§ **BRIEF**
Retype the records starting with the line that contains "Screen dimensions: 900x492" and going on through the line that contains "point(611,84)", and nothing else.

§ **PROVIDED DATA**
________________________

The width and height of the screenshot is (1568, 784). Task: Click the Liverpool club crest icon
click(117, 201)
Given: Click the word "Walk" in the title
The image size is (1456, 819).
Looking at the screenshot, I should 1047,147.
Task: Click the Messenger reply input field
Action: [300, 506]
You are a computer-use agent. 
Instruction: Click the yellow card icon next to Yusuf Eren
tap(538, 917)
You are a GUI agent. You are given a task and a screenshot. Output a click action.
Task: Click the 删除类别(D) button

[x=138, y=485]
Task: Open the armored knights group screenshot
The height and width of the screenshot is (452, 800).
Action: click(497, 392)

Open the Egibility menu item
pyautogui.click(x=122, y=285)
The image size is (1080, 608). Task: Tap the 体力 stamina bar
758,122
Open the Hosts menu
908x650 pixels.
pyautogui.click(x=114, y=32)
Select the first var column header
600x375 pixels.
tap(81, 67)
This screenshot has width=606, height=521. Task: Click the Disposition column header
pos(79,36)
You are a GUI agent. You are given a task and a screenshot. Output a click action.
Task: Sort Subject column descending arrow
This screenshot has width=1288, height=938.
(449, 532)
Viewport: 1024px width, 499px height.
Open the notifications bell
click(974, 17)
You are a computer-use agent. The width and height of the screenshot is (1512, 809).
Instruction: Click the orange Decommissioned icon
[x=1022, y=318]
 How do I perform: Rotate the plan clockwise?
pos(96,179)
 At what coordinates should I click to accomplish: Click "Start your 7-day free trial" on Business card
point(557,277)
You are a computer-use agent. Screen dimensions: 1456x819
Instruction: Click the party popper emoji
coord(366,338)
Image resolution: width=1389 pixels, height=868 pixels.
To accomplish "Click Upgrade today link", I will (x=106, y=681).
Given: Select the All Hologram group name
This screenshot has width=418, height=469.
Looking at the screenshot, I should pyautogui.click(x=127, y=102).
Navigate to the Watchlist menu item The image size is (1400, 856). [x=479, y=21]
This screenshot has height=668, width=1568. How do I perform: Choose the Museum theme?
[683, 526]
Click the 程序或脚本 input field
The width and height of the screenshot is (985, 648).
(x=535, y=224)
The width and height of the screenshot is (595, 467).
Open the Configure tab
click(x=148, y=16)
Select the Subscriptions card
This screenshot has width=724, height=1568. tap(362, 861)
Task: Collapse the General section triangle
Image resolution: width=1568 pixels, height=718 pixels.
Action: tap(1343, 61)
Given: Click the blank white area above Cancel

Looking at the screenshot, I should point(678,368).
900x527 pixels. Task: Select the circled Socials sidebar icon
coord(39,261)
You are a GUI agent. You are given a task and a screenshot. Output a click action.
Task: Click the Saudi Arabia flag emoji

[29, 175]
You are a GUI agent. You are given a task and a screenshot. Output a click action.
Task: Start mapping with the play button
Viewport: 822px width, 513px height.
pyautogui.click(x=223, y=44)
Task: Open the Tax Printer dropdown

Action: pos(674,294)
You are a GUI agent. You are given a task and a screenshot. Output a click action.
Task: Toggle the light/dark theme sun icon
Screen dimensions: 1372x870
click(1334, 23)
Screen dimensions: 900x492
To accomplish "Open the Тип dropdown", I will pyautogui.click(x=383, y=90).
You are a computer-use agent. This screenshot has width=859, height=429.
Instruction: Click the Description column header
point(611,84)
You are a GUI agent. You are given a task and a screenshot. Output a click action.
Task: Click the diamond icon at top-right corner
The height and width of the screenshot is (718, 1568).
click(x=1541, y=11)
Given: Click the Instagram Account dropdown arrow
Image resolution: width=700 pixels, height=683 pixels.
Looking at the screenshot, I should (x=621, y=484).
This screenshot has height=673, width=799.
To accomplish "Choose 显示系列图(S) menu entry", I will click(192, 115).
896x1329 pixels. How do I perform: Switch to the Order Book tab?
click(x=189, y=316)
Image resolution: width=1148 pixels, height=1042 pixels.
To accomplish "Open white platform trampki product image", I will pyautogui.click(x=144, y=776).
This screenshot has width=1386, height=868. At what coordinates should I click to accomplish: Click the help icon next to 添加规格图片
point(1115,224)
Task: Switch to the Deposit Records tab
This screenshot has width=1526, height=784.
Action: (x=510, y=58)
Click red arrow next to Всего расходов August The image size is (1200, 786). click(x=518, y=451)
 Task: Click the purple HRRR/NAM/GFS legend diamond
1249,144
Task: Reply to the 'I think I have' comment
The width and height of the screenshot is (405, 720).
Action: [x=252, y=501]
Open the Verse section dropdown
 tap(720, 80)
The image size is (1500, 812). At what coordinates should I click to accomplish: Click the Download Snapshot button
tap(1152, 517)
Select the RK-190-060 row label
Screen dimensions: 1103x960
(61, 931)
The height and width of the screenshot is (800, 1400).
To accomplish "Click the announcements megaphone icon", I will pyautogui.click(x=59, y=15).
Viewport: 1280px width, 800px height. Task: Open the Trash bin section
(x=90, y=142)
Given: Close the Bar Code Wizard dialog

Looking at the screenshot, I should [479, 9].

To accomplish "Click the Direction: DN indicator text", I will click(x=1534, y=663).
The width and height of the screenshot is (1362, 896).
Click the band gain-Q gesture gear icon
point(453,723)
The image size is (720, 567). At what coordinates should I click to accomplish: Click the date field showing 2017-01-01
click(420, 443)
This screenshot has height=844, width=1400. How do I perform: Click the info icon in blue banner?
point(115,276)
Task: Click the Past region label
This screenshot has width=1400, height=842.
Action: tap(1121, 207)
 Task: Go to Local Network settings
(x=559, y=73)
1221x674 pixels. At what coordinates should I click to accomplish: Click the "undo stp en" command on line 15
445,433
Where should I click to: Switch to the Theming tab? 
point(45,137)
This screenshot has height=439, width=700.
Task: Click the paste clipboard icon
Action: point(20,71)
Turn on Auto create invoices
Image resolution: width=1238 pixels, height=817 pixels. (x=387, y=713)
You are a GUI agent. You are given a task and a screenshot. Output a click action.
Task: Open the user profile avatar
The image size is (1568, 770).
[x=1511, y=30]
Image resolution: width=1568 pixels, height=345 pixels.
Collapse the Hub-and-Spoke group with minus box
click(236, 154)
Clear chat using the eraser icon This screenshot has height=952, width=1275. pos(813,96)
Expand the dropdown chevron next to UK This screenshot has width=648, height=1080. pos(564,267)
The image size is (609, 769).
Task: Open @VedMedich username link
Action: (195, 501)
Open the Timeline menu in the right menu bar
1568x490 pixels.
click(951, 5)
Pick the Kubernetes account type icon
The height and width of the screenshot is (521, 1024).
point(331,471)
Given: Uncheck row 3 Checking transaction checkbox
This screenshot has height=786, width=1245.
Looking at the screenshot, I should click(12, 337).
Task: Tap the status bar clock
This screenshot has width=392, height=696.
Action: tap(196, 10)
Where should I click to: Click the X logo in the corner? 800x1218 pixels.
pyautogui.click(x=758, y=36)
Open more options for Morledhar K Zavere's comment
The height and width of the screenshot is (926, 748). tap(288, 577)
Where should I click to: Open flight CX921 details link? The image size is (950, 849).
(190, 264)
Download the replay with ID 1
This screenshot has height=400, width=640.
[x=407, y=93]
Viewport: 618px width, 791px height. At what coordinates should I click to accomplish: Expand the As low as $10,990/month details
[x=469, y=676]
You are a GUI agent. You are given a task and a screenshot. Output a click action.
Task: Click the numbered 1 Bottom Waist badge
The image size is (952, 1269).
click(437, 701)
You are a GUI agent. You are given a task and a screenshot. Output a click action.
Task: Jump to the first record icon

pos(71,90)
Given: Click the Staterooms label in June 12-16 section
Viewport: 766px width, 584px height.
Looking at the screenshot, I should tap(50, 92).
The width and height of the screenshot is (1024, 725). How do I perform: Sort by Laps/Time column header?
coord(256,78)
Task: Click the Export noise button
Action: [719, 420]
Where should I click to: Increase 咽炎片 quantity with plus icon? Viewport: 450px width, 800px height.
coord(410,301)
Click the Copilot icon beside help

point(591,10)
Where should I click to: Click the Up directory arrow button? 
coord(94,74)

________________________

§ **EXERCISE OUTPUT**
Screen dimensions: 900x492
To accomplish "Open the Тип dropdown", I will pyautogui.click(x=383, y=90).
You are a computer-use agent. This screenshot has width=859, height=429.
Instruction: Click the Description column header
point(611,84)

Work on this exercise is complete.